Dilated convolutional neural network-based deep reference picture generation for video compression
This work addresses video compression efficiency for encoding systems, but it is incremental as it builds on existing CNN and VVC frameworks.
The paper tackled the problem of inaccurate fractional-pixel motion compensation in video coding by proposing a dilated CNN-based deep reference picture generator, which achieved an average 9.7% bit saving compared to VVC under low-delay P configuration.

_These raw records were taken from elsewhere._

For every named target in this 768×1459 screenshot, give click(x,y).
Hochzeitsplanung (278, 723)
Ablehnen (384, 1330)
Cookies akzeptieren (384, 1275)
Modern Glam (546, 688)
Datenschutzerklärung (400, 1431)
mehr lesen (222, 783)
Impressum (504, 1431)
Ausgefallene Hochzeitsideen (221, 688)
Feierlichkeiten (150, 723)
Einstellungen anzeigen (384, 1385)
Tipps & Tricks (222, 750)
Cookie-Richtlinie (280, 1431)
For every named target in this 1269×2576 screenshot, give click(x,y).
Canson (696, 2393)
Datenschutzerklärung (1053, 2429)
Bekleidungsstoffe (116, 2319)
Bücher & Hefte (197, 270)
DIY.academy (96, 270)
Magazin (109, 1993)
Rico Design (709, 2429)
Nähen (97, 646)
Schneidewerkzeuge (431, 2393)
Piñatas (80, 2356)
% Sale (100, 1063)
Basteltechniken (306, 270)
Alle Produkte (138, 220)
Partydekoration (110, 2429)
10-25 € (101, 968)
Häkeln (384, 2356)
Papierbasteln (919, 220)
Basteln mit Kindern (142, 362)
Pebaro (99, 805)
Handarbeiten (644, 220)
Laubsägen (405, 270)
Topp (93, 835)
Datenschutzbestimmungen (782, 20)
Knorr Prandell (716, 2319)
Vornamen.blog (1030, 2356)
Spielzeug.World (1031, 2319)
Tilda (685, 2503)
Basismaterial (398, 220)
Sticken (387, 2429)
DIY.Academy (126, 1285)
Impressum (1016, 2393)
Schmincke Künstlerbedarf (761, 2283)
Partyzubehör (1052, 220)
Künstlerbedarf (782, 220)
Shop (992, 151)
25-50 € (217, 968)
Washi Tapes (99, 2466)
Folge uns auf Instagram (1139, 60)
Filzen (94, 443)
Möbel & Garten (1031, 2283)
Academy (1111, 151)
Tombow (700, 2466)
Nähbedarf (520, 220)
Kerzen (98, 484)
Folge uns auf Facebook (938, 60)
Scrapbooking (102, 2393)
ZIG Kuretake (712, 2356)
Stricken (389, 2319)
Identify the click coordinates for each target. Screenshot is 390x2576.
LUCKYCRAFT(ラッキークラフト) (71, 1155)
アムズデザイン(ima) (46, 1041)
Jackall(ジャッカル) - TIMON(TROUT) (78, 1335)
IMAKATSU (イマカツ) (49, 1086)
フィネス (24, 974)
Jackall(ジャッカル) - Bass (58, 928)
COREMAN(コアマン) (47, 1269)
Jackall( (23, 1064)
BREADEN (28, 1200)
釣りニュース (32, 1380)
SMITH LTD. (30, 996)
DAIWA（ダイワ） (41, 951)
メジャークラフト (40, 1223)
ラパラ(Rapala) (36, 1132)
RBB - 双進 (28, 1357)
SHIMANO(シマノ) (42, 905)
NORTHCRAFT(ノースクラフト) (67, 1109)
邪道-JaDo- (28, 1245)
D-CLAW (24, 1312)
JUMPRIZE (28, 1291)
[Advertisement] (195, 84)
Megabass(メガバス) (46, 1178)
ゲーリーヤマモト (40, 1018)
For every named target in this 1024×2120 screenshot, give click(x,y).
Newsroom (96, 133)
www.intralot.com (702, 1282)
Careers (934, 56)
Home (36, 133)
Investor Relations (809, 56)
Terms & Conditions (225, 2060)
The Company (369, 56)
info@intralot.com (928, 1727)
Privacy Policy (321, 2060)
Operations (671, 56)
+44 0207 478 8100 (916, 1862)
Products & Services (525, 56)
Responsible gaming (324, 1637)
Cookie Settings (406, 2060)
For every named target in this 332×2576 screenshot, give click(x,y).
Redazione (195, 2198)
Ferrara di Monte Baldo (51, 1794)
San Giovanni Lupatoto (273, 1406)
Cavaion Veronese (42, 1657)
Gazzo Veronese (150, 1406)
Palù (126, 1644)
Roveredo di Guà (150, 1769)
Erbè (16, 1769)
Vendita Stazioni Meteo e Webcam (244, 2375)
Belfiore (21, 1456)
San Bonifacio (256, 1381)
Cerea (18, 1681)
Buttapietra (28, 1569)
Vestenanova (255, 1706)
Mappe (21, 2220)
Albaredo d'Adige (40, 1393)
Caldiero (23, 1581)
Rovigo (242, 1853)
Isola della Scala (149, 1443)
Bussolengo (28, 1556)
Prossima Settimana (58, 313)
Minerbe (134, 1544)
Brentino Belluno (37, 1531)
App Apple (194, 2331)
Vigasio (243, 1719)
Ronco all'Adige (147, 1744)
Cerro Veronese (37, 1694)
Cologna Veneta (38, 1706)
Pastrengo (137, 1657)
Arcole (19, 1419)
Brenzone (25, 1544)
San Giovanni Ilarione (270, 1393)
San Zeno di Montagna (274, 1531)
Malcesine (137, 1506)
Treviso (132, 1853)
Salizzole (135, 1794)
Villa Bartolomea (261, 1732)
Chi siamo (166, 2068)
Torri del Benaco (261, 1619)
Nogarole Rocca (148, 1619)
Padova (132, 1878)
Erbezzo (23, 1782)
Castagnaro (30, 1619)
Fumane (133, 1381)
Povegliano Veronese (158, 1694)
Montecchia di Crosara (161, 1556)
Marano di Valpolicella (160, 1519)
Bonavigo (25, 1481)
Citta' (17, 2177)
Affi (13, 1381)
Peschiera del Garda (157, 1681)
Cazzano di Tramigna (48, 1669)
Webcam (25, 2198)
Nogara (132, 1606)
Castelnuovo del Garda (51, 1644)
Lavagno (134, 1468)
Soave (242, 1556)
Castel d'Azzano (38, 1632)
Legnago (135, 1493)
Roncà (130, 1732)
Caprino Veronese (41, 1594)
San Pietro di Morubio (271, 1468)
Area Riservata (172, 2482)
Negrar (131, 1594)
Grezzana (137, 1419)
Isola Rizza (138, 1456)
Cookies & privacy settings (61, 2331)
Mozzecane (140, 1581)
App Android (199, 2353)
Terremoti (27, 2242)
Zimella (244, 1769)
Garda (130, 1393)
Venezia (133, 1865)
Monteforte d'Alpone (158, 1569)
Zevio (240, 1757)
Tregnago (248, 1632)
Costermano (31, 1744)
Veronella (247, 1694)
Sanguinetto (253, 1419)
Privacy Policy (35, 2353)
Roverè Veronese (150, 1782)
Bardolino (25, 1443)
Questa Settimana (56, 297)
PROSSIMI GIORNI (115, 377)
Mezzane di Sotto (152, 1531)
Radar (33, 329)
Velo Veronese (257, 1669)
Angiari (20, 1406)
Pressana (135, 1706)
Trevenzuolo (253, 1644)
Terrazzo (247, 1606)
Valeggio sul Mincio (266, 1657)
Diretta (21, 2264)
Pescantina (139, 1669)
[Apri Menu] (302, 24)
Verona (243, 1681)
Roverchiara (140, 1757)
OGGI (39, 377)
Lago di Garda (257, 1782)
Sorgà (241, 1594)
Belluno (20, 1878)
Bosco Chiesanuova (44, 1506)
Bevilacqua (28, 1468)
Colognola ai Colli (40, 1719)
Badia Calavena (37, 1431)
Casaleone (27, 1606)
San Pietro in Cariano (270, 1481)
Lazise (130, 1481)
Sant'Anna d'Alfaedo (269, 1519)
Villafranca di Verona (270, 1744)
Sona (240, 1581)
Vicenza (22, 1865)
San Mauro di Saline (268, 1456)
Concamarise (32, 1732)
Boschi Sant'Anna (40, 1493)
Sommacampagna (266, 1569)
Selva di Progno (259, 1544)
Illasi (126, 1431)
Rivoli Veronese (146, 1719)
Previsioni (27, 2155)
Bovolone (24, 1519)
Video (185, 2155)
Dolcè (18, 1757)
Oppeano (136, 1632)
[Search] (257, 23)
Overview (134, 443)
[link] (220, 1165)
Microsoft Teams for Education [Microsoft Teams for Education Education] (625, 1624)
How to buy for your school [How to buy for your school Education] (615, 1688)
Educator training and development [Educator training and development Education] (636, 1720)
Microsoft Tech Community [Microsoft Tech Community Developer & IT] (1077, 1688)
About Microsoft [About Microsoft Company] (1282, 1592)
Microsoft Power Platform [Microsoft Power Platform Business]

Motion estimation and motion compensation are indispensable parts of inter prediction in video coding. Since the motion vector of objects is mostly in fractional pixel units, original reference pictures may not accurately provide a suitable reference for motion compensation. In this paper, we propose a deep reference picture generator which can create a picture that is more relevant to the current encoding frame, thereby further reducing temporal redundancy and improving video compression efficiency. Inspired by the recent progress of Convolutional Neural Network(CNN), this paper proposes to use a dilated CNN to build the generator. Moreover, we insert the generated deep picture into Versatile Video Coding(VVC) as a reference picture and perform a comprehensive set of experiments to evaluate the effectiveness of our network on the latest VVC Test Model VTM. The experimental results demonstrate that our proposed method achieves on average 9.7% bit saving compared with VVC under low-delay P configuration.